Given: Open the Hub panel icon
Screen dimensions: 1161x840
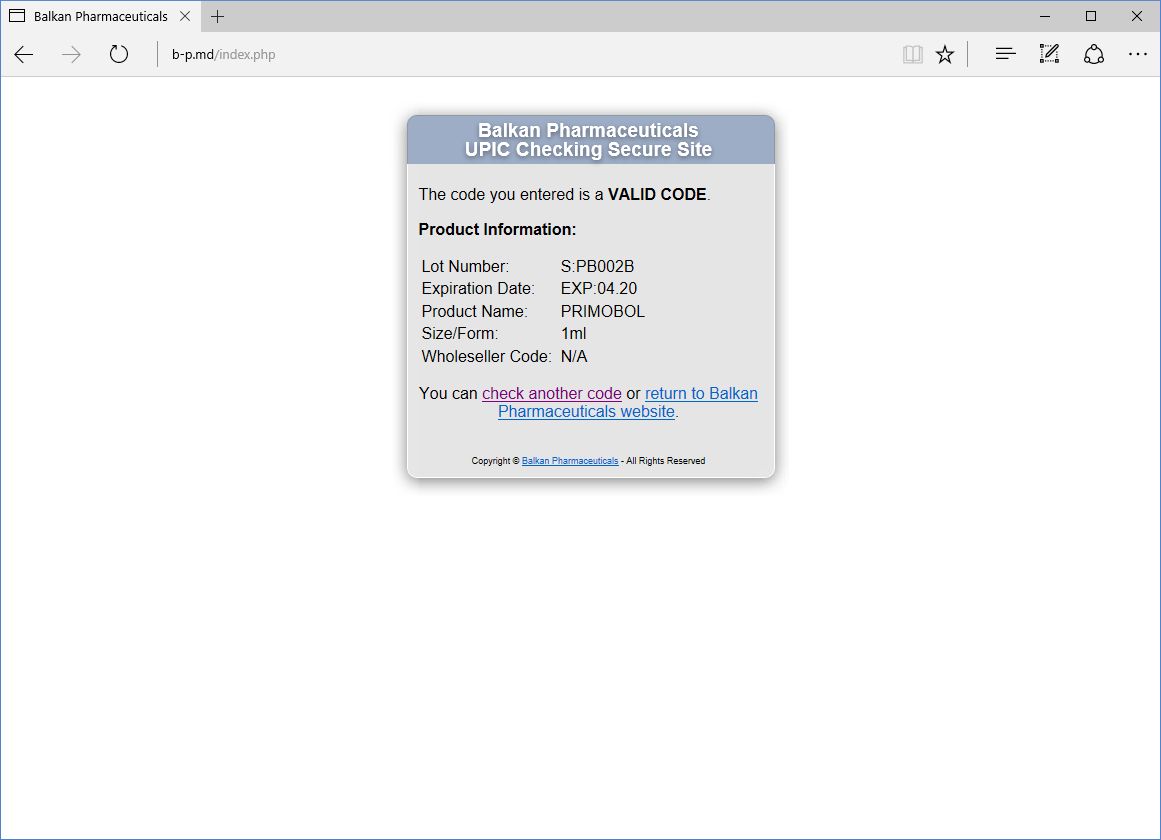Looking at the screenshot, I should [1005, 55].
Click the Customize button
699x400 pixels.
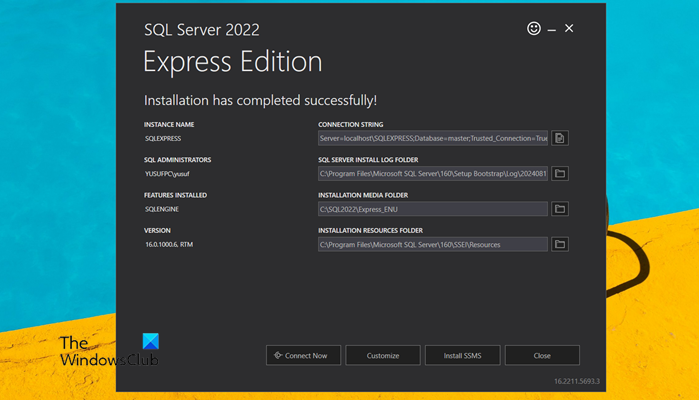point(383,355)
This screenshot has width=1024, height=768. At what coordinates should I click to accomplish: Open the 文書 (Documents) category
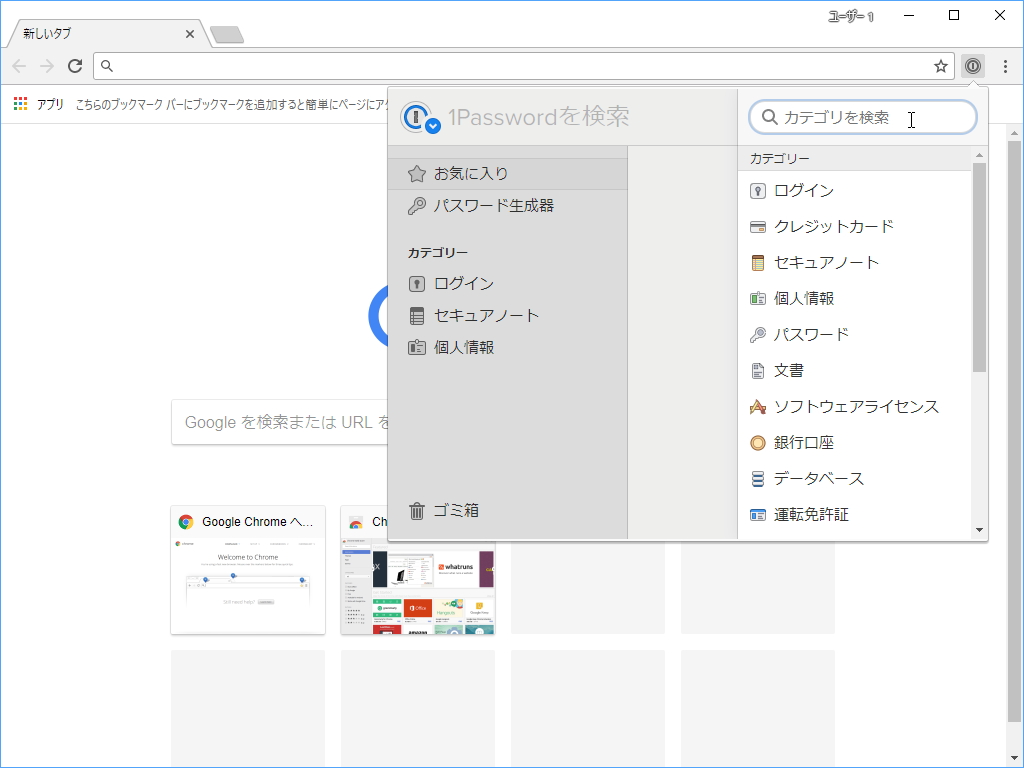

• _Task to complete_: This task calls for restating, word for word, each line from the line holding "Screen dimensions: 1161x840" through the end of the material, pictures left out.

• _Exercise response_:
Screen dimensions: 1161x840
Looking at the screenshot, I should [1005, 55].
Click the Customize button
699x400 pixels.
point(383,355)
This screenshot has width=1024, height=768. At what coordinates should I click to accomplish: Open the 文書 (Documents) category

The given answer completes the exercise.